**ASSIGNED TASK A:** In the test pit glossary entry, copy the text word for word from "The evaluator also" to "drainfield would sit.".
**ASSIGNED TASK B:** Rewrite the paragraph of the test pit glossary entry that begins "By opening the ground" as a short list of what a soil scientist can read.
**ASSIGNED TASK C:**
Say whether each statement agrees with the test pit glossary entry, answering yes or no and quoting the words of the text that decide it.
(i) A perc test lets the evaluator see the whole soil profile.
(ii) Gray or mottled soil colors signal that water sits in the soil for part of the year.
(iii) A test pit is also called a soil boring.

**SELECTED EXCERPT:**
····················
All glossary entries

What is a test pit (soil hole)?

A test pit, also called a soil hole or soil boring, is an excavation dug at a proposed septic or building site so a soil scientist can examine the soil profile in place. It is the most direct way to see what is underground before a system is designed or approved.

What looks fine on the surface often tells a very different story a few feet down. A test pit lets an evaluator read the layers of soil directly, rather than guessing from the lawn.

Why a test pit is dug

A county or health department cannot approve a septic system based on what the ground looks like from above. They need to know what the soil does with water below the surface. A test pit exposes that.

By opening the ground, a soil scientist can read the soil profile: the sequence of layers, their texture and structure, the colors that signal how water moves, and the depth to any limiting layer such as rock, clay, or the water table.

What the soil profile reveals

Topsoil and subsoil layers show texture (sand, silt, or clay) and structure, which together control how fast water moves through the soil.

Color is one of the most important clues. Bright, uniform colors usually mean water drains freely. Gray, blotchy, or mottled colors signal that water sits in the soil for part of the year, which limits where a drainfield can go.

The evaluator also records the depth to a restrictive layer and any sign of a seasonal high water table. These depths often decide whether a conventional system fits, or whether an alternative design is needed.

How deep test pits go

Depths vary by jurisdiction and by what the evaluator finds, but pits for septic evaluation are commonly dug several feet deep so the profile can be read well below where the drainfield would sit.

Open excavations have real safety rules. In the United States, OSHA limits how deep a person may enter an unprotected excavation, so many soil scientists read the profile from the surface or from a shored pit and follow trench-safety requirements.

Test pit vs. perc test

A perc test measures how fast water drains from a hole. A test pit lets the evaluator see the whole soil profile and interpret why it drains the way it does.
····················
**INFORMATION SHOWN:**
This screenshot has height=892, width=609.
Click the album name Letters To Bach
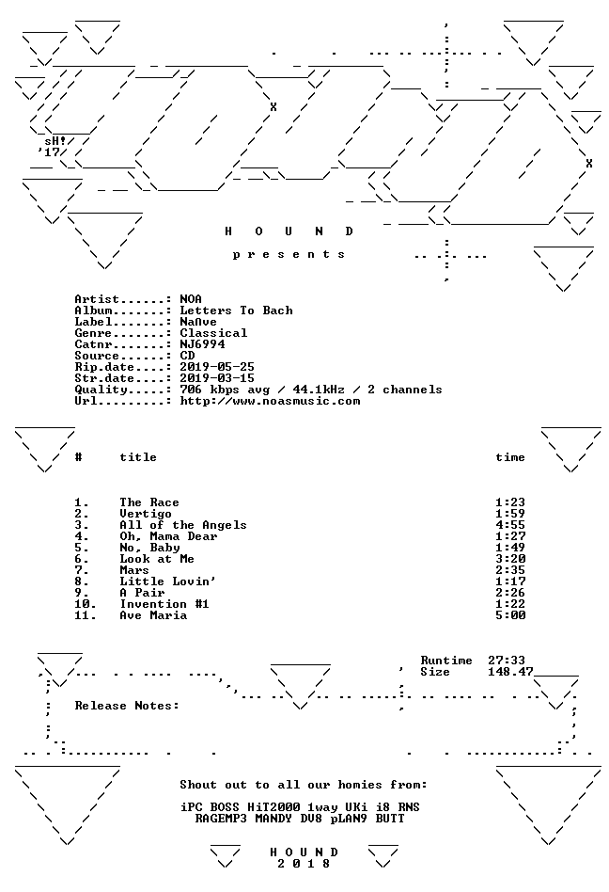pyautogui.click(x=236, y=311)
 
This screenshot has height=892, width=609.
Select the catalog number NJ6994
pyautogui.click(x=202, y=344)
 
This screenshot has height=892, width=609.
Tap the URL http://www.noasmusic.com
pyautogui.click(x=270, y=401)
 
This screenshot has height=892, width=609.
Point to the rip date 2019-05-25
pyautogui.click(x=217, y=367)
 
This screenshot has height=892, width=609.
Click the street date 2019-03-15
pyautogui.click(x=217, y=378)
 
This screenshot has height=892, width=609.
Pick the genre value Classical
pyautogui.click(x=213, y=333)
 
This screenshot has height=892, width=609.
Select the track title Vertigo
pyautogui.click(x=146, y=514)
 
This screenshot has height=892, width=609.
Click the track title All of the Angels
pyautogui.click(x=183, y=525)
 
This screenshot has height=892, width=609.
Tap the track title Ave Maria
pyautogui.click(x=153, y=615)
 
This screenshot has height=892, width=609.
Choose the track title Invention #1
pyautogui.click(x=164, y=604)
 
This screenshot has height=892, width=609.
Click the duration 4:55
pyautogui.click(x=510, y=525)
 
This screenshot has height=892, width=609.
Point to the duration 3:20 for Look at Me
pyautogui.click(x=510, y=559)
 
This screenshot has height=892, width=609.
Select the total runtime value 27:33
pyautogui.click(x=507, y=661)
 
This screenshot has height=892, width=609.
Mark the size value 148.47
pyautogui.click(x=510, y=672)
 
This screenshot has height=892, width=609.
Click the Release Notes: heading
pyautogui.click(x=127, y=706)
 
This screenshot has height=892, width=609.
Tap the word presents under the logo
pyautogui.click(x=289, y=255)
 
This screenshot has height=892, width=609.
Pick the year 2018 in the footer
pyautogui.click(x=304, y=864)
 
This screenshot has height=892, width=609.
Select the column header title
pyautogui.click(x=138, y=457)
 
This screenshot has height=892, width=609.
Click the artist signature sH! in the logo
pyautogui.click(x=55, y=140)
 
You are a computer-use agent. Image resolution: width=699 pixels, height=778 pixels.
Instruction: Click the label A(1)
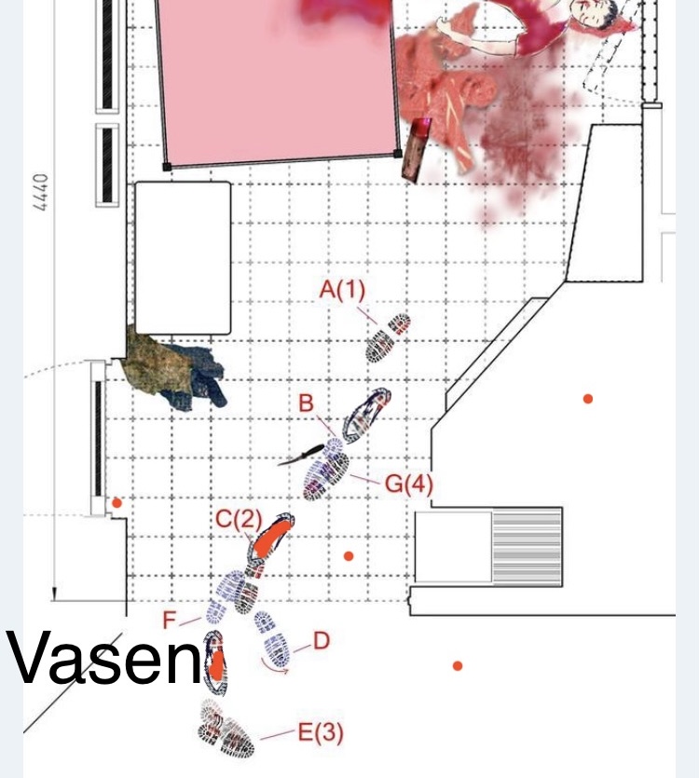click(x=343, y=289)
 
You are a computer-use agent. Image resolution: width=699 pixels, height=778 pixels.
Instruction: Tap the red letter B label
click(x=307, y=403)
····················
**ANSWER A:**
The evaluator also records the depth to a restrictive layer and any sign of a seasonal high water table. These depths often decide whether a conventional system fits, or whether an alternative design is needed.

How deep test pits go

Depths vary by jurisdiction and by what the evaluator finds, but pits for septic evaluation are commonly dug several feet deep so the profile can be read well below where the drainfield would sit.

**ANSWER B:**
- The sequence of soil layers
- Their texture and structure
- The colors that signal how water moves
- The depth to any limiting layer, such as rock, clay, or the water table

**ANSWER C:**
(i) No: "A perc test measures how fast water drains from a hole. A test pit lets the evaluator see the whole soil profile"
(ii) Yes: "Gray, blotchy, or mottled colors signal that water sits in the soil for part of the year"
(iii) Yes: "A test pit, also called a soil hole or soil boring"